The task - Your answer should be the lines below from the one with "You are a GUI" to the one with "Buy your artwork", both included, given again exactly and with nothing added.

Supplied data -
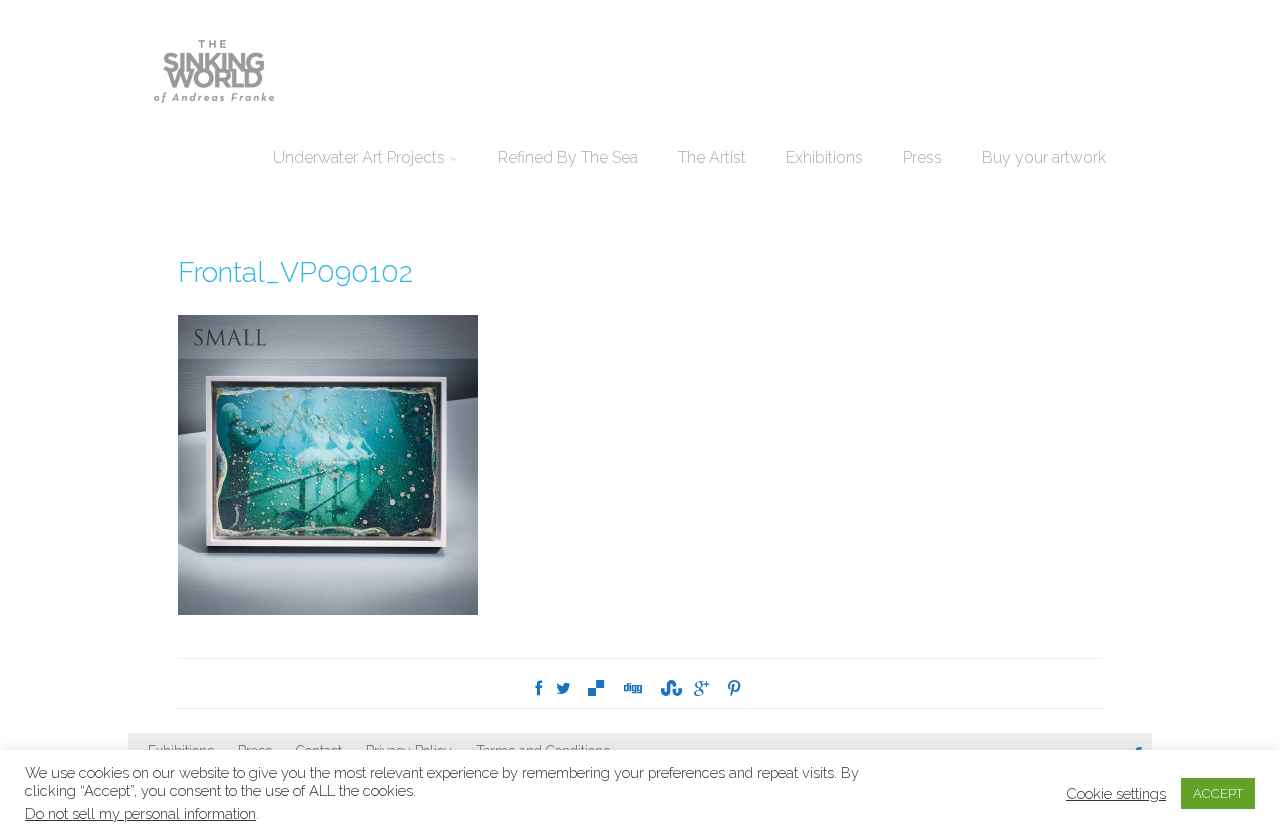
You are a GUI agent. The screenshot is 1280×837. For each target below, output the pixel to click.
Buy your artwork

---

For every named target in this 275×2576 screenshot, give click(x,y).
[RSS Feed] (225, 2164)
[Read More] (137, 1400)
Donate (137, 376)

--

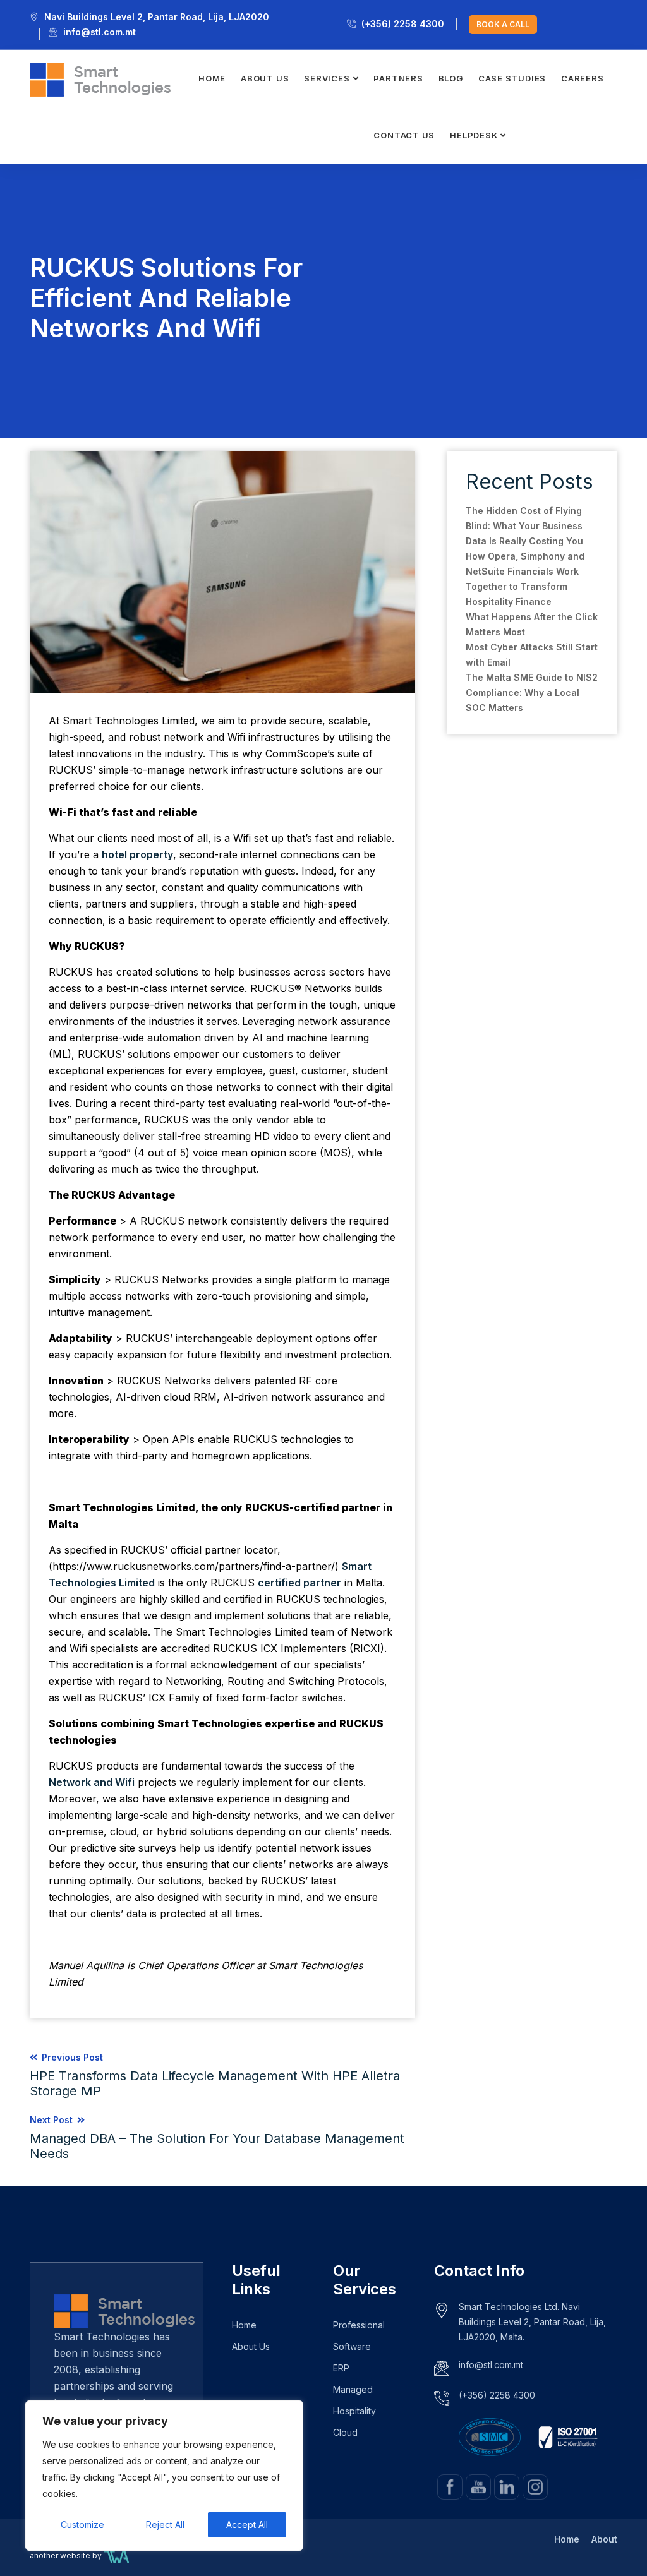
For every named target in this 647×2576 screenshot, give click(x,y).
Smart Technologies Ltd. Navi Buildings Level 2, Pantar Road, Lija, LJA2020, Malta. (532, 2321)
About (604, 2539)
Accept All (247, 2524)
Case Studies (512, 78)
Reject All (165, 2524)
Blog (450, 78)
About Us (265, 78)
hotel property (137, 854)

Solution to this task -
You are a GUI agent. The screenshot is 1280×837. For each target below, output the pixel to click.
Buy your artwork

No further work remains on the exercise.